2
votes

Playing around with DCGs and stubled upon the following problem:

I want to parse as well as produce an exact amount of spaces (" "). My trivial approach of simply doing this:

trivial_nat_space(0) --> [].
trivial_nat_space(N) -->
    { N > 0, N is M+1 },
    " ",
    trivial_nat_space(M).

failed terribly, because of insufficient instantiation of N and M depending on whether i do

?- String="   ", my_string_codes(String,Codes), phrase(trivial_nat_space(Anz_Spaces), Codes, [])

or

?- Anz_Spaces=3,my_string_codes(String,Codes), phrase(trivial_nat_space(Anz_Spaces), Codes, [])

where (for convenience)

my_string_codes(S,C) :-
    when((ground(S);ground(C)), string_codes(S,C)).

searching for a nice solution to the problem I made a version that depends on self defined nats:

z.
s(z).
s(s(O)) :-
  s(O).

nat_num(S,C) :-
    when((ground(S);ground(C)),nat_num_(S,C)).
nat_num_(z,0) :- !.
nat_num_(s(N),X) :-
    nonvar(X),
    !,
    X > 0,
    Y is X-1,
    nat_num_(N,Y).
nat_num_(s(N),X) :-
    var(X),
    nat_num_(N,Y),
    X is Y+1.

n_space(z) --> [].
n_space(s(N)) -->
    " ",
    n_space(N).

which I would like to avoid because the additional encoding of the natural number is kind of already present in the builtin numbers.

and this:

nat_space(0) --> [].
nat_space(N) -->
    { var(N) },
    " ",
    nat_space(M),
    { N is M+1 }.
nat_space(M) -->
    { nonvar(M), M>0 },
    " ",
    { N is M-1 },
    nat_space(N).

which does work fine:

?- Anz_Spaces=3,my_string_codes(String,Codes), once(phrase(nat_space(Anz_Spaces), Codes, [])).
Anz_Spaces = 3,
String = "   ",
Codes = [32, 32, 32].

?- String="   ",my_string_codes(String,Codes), once(phrase(nat_space(Anz_Spaces), Codes, [])).
String = "   ",
Codes = [32, 32, 32],
Anz_Spaces = 3.

However the encoding of nat_spaces is (in my opinion) far from nice: it depends on meta-predicates to enforce a specific execution sequence, and (more seriously): if the parser were more complex than just " ", the logic would have to be defined in a seperate DCG predicate/rule resulting in the logic for a single parser/generator to be split into two definitions (the separated one and the one enforcing the correct execution sequence).

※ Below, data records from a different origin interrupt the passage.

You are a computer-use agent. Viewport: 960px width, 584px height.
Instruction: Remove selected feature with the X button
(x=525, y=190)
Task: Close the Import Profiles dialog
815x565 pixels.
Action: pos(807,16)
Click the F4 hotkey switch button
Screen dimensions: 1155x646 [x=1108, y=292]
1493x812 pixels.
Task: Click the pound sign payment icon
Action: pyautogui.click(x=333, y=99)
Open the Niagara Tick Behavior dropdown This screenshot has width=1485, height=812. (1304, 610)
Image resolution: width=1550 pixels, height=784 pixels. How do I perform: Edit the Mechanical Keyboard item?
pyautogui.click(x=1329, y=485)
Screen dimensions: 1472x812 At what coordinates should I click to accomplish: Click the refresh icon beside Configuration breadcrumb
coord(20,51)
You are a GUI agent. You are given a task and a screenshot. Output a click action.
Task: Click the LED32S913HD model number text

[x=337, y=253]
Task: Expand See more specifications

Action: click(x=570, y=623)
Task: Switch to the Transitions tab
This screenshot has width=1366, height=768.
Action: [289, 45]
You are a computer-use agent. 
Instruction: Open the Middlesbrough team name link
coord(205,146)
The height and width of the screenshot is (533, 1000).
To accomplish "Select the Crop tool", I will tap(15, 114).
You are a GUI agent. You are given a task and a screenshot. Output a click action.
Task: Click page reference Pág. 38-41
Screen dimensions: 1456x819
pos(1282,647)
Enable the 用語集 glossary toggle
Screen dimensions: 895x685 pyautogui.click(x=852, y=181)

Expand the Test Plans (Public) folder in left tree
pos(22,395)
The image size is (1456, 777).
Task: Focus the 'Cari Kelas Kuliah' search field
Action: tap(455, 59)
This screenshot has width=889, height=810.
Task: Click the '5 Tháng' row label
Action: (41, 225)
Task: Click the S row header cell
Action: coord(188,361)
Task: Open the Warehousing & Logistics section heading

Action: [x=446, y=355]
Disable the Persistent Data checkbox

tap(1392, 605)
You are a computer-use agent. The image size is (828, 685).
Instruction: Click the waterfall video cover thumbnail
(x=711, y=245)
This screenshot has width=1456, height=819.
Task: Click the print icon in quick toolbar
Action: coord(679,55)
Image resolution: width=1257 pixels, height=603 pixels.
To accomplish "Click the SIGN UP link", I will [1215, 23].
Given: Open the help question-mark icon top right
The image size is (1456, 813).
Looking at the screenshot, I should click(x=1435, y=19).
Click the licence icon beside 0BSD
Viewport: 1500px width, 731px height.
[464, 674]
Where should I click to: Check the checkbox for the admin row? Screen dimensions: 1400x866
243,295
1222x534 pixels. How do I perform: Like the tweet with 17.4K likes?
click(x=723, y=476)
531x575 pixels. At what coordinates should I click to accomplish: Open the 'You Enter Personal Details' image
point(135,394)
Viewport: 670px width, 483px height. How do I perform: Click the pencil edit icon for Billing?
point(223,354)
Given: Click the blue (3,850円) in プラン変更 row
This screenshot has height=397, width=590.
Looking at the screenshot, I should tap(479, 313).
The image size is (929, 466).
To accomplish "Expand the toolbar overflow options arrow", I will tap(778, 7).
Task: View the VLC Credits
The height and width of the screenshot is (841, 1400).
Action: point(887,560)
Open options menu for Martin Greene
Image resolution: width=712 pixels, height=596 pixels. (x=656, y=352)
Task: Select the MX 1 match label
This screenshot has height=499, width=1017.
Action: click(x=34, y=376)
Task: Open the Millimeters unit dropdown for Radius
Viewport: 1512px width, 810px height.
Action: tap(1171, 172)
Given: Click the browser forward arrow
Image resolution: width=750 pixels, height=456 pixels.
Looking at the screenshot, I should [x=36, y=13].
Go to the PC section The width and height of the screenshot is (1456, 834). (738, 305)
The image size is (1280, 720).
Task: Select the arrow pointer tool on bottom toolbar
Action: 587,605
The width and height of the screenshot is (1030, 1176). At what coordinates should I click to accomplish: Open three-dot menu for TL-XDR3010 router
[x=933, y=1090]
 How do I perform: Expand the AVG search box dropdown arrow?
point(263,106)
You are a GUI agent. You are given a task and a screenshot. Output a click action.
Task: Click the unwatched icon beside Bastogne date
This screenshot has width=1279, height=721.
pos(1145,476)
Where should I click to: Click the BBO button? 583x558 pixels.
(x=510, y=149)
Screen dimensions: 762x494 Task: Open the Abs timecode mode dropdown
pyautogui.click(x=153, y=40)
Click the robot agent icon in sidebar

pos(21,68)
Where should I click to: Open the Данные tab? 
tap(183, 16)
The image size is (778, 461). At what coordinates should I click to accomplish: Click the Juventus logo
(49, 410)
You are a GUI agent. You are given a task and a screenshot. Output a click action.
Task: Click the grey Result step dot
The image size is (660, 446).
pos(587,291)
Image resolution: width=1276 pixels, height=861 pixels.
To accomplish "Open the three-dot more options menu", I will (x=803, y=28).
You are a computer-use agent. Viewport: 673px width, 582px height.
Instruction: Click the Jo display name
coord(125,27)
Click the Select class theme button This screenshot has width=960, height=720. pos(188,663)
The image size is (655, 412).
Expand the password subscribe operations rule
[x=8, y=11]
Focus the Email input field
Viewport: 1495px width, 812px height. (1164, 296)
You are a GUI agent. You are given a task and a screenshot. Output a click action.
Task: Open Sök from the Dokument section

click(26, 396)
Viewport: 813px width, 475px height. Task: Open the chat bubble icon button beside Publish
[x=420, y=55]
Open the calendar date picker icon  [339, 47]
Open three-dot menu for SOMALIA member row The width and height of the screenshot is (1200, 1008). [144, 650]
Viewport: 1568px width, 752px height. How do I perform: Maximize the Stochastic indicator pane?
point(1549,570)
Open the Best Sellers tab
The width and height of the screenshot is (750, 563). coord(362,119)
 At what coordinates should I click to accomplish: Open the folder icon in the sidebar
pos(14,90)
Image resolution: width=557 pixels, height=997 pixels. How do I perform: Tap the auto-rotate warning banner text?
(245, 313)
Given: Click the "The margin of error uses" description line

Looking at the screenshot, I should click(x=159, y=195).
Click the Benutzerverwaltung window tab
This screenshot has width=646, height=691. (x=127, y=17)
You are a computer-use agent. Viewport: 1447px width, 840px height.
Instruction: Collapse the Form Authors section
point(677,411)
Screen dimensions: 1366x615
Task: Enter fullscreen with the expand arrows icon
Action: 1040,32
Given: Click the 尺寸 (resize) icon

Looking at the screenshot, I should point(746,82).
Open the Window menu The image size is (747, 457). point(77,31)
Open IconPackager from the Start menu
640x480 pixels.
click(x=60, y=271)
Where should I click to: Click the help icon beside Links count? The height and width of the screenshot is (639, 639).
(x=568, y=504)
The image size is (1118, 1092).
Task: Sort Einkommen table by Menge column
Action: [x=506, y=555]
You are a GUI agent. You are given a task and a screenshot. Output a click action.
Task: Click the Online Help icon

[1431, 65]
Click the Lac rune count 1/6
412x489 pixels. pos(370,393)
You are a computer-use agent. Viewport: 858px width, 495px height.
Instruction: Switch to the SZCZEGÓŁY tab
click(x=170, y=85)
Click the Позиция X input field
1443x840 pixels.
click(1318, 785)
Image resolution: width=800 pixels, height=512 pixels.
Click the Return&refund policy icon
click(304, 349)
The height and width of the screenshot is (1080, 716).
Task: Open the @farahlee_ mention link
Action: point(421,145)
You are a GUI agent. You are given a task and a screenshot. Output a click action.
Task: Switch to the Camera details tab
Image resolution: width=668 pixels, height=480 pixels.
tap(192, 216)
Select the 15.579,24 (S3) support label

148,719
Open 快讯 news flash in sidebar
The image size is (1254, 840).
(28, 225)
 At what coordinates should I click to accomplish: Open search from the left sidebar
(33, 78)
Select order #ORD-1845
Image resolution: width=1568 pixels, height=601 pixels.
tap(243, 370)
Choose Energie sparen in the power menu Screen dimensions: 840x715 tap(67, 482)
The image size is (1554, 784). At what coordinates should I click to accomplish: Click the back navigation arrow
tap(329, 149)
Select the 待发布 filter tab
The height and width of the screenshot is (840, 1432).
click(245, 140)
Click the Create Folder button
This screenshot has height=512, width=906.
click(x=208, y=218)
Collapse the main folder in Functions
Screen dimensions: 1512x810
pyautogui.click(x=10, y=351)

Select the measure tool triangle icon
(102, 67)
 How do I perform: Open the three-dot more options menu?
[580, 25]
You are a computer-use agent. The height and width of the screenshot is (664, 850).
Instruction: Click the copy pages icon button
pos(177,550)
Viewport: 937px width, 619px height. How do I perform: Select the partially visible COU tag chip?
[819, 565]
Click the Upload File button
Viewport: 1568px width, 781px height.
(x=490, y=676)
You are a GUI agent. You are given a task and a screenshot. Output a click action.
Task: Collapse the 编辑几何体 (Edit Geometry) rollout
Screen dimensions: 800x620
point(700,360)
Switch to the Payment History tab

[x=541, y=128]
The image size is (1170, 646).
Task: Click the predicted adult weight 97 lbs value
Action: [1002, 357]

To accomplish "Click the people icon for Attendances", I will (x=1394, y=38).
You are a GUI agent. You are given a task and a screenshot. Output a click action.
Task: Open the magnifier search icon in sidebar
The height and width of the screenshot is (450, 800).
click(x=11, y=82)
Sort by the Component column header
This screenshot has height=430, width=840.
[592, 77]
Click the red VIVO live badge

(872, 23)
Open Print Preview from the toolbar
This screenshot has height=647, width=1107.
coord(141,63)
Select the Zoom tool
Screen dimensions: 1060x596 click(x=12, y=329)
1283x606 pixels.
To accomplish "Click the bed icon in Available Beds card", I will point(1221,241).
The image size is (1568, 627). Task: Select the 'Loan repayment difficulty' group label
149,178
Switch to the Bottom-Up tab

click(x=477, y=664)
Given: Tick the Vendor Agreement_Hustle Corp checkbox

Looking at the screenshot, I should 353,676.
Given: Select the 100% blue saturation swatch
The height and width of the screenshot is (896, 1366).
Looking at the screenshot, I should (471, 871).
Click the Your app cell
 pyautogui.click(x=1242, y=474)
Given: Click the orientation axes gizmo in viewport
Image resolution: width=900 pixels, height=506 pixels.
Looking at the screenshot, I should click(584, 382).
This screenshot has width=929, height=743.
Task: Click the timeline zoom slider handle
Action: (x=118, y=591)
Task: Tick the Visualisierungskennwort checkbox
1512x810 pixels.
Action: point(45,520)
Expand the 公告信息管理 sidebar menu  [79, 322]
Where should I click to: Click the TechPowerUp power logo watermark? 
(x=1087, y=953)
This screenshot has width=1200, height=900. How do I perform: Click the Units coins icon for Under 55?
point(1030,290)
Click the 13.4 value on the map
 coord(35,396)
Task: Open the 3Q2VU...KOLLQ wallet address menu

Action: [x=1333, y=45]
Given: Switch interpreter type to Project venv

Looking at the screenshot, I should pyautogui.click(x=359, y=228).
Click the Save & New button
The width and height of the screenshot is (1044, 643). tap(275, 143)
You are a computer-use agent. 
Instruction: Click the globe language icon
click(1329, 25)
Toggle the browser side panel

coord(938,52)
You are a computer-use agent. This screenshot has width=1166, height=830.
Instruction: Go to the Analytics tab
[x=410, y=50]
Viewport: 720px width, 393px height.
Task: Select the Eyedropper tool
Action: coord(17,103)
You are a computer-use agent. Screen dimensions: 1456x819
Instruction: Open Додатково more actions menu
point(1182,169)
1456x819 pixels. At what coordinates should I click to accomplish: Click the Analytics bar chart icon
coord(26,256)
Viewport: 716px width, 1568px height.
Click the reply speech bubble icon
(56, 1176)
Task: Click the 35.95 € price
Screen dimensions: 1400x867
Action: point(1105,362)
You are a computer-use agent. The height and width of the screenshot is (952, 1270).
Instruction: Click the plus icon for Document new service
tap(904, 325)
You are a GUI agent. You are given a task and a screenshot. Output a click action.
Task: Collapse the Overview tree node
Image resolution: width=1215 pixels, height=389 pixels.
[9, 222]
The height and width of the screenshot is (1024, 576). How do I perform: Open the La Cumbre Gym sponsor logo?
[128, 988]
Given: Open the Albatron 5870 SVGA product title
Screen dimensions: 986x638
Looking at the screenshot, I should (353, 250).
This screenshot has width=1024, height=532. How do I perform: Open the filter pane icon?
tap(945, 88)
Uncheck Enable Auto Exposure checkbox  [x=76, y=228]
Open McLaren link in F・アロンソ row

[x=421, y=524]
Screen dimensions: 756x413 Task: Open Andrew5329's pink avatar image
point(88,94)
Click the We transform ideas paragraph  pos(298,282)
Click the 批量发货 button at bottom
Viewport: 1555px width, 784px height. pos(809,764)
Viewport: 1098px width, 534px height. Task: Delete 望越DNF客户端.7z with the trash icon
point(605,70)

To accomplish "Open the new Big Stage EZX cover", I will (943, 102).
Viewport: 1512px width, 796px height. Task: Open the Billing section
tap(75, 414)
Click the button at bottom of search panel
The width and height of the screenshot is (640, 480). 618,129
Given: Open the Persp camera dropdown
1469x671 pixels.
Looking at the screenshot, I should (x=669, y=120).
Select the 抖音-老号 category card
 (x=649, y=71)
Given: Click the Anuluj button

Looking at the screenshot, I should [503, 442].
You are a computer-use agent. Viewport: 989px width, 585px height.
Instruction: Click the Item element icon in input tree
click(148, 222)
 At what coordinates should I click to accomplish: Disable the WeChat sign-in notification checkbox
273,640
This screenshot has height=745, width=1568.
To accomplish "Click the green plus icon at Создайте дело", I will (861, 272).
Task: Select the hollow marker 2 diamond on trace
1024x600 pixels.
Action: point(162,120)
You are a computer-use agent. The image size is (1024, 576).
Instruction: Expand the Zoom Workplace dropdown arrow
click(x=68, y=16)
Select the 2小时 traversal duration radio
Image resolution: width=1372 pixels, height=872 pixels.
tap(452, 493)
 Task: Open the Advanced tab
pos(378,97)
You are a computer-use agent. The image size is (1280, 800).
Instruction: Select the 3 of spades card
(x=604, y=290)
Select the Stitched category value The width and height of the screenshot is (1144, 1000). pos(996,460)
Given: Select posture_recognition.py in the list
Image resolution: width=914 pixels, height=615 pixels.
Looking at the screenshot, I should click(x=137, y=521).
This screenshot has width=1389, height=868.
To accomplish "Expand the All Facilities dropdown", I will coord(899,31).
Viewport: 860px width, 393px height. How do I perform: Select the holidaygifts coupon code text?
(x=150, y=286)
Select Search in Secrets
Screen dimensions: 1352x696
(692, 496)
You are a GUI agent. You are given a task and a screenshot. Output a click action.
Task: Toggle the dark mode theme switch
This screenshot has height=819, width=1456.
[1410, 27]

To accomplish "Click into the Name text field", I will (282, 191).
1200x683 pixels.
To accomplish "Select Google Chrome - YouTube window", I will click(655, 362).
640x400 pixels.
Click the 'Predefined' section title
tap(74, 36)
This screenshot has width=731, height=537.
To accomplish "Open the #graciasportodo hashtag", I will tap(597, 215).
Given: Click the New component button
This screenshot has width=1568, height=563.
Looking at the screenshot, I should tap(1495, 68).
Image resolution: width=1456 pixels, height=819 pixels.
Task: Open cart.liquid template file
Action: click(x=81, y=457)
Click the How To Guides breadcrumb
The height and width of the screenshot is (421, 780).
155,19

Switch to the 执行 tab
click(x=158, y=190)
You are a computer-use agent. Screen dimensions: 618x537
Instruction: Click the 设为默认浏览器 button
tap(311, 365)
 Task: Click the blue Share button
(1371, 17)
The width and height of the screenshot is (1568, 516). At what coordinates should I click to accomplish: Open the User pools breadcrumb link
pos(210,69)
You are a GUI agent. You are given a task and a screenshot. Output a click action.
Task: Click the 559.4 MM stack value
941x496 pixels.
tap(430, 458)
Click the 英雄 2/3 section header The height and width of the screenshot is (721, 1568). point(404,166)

Is this the canonical/standard way of solving problems like this or is there a more general, elegant solution that I am missing right now?

Additional Info:

I am using SWI-Prolog version 8.3.9 for x86_64-linux with :- [library(dcg/basics)] and no additional arguments when starting the runtime. Nor do I set any settings in the file with the definitions.

2
Having spent much time with doing DCGs in Prolog your question has a lot of open ended things that need to be clarified. 1. Which Prolog? 2. Which version? 3. What are all of the Prolog flag settings? 4. Which modules were loaded? - Guy Coder
Why is parser/generator to be split into two definitions such a bad idea? I spent years in pursuit of unified parser/generator and while I do know of some nice tricks to help, e.g. CLP, in most cases it is not worth the time or effort to peruse. I do use single code bases for combined parser/generator in some cases but those are the exception. - Guy Coder
If you continue on this path then what happens when you get to harder problems that out of the box CLP can not solve. Then you need CHR and your code becomes so advanced that only you understand it and can maintain it. - Guy Coder
Of interest: abnf.pl by Wouter Beek - Note this uses difference list which will not work with most DCG example code or libraries such as dcg_basics. - Guy Coder
Of interest: regex - Regular expression support for Prolog by Michael Hendricks - Guy Coder

2 Answers

4
votes

Frankly, your original definition doesn't fail that terribly. No, it does not fail. For the most general query, it produces one solution,

?- phrase(trivial_nat_space(0), Cs).
   Cs = []                                    % pure perfect logic!
;  false.
?- phrase(trivial_nat_space(-1), Cs).
false.                                        % it's right to be false!
?- phrase(trivial_nat_space(1), Cs).
caught: error(instantiation_error,(is)/2)     % er...
?- phrase(trivial_nat_space(N), Cs).          % most general query
   Cs = [], N = 0                             % again, pure logic 
;  caught: error(instantiation_error,(is)/2)  % mmh...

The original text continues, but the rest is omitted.